Tous les terrains situés entre l'Abbaye et le mur d'enceinte de Paris ayant été cédés par les religieux de SaintGermain à des particuliers à la charge d'un droit de cens, les détenteurs successifs des maisons de la rue de Buci étaient requis, pour la fixation de cette redevance, de faire des déclarations de propriété contenant la désignation de leurs immeubles et l'indication de leurs titres d'acquisition. Ces actes rédigés habituellement par des notaires étaient conservés dans les archives de l'Abbaye. Ils se retrouvent actuellement, au moins en partie, aux Archives nationales (1).

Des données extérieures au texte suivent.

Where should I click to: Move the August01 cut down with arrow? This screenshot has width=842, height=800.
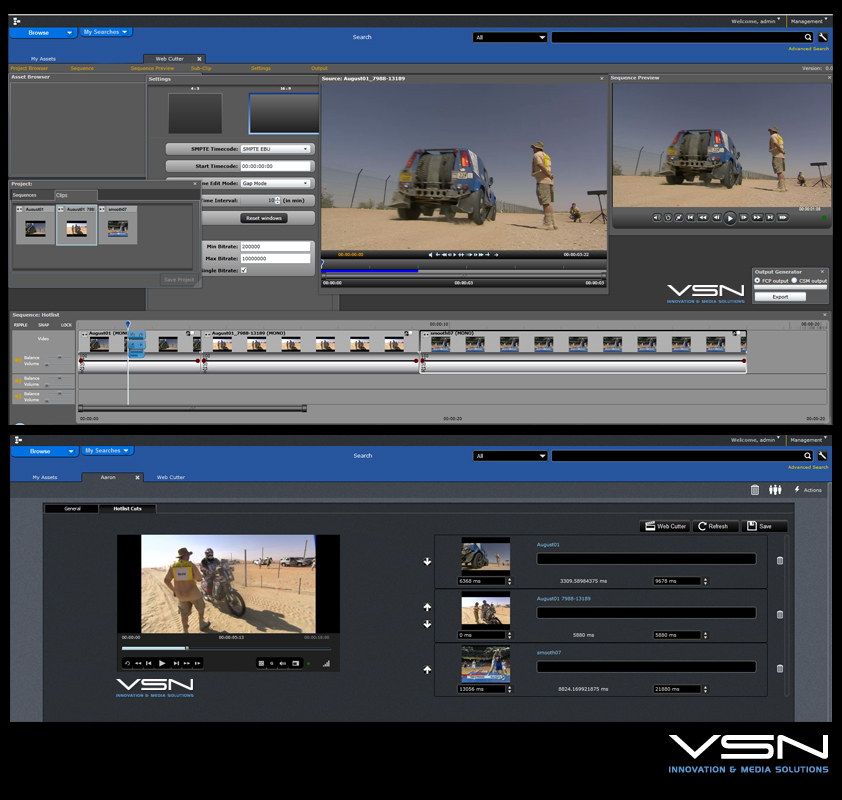[427, 562]
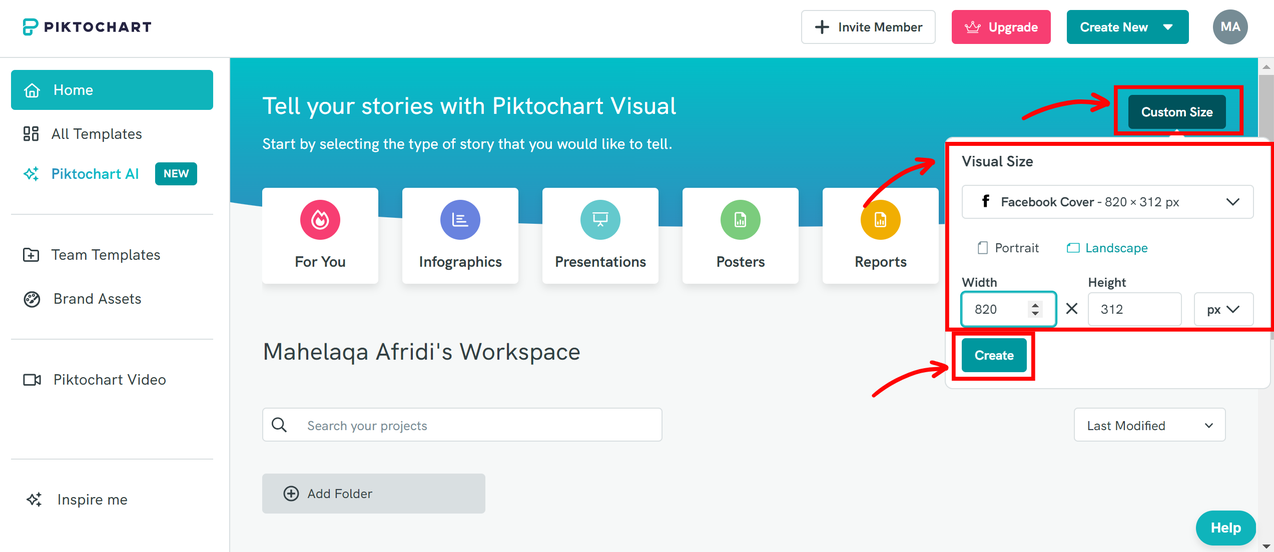Go to All Templates in sidebar
The image size is (1274, 552).
pyautogui.click(x=96, y=134)
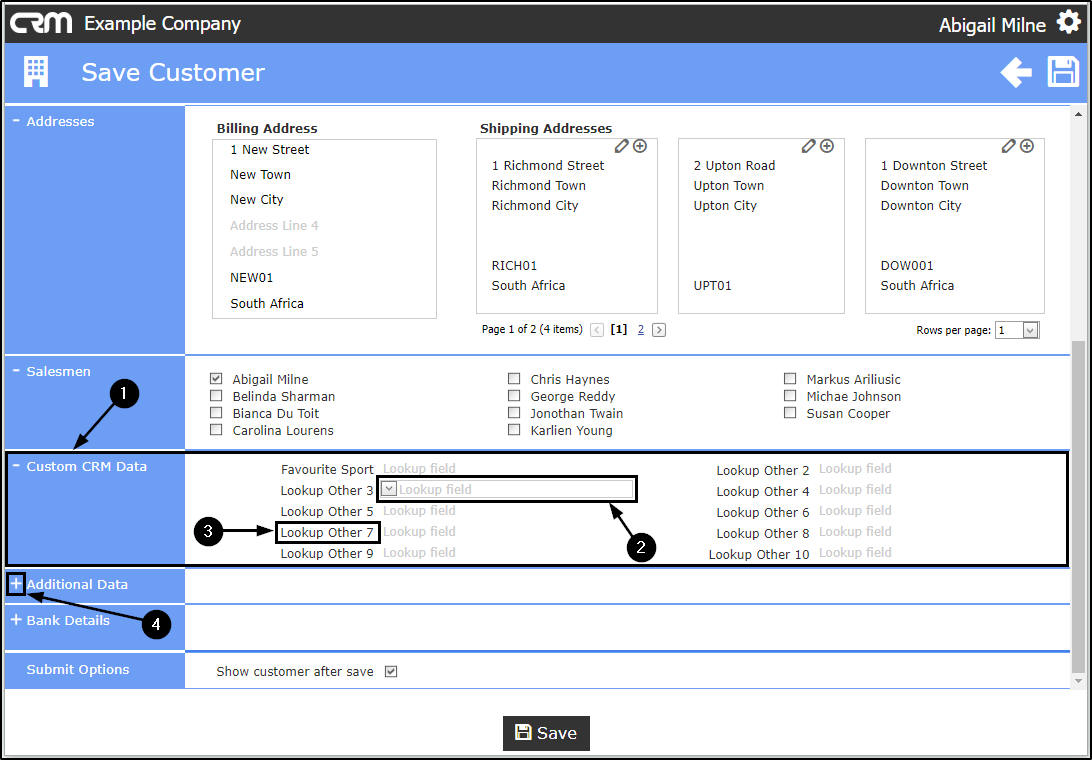Click the Save button at bottom
Viewport: 1092px width, 760px height.
(546, 733)
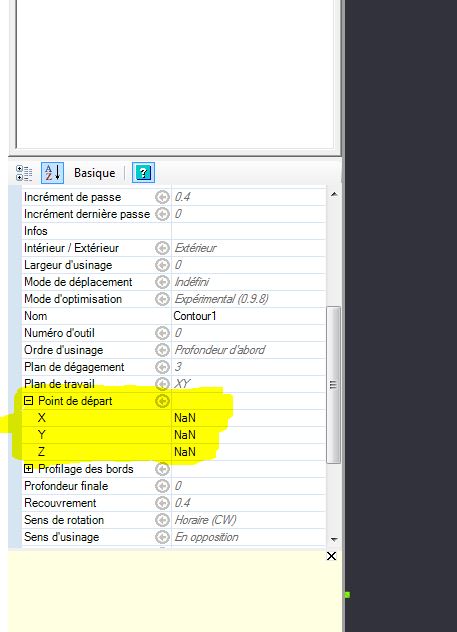The image size is (457, 632).
Task: Select the X NaN value field
Action: [x=248, y=418]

C'est une source précieuse de renseignements sur les propriétaires de la rue de Buci aux XVII et XVIII° siècles; mais l'identification des immeubles ainsi déclarés ne va pas sans quelque difficulté, car les demeures des bourgeois n'étaient alors désignées que par des enseignes qui changeaient selon le caprice des occupants. D'ailleurs la collection de ces actes de déclaration n'est pas complète; il y a des lacunes. D'autre part des confusions sont possibles dans beaucoup de cas par suite de la division ou de la réunion de certaines propriétés. Enfin, à partir de la Révolution, ce moyen d'information disparaît.

A ce moment, survient le numérotage des maisons,

(1) Arch. nat. Fonds de Saint-Germain-des-Prés. S. 2839-S. 2866-S. 2972, etc.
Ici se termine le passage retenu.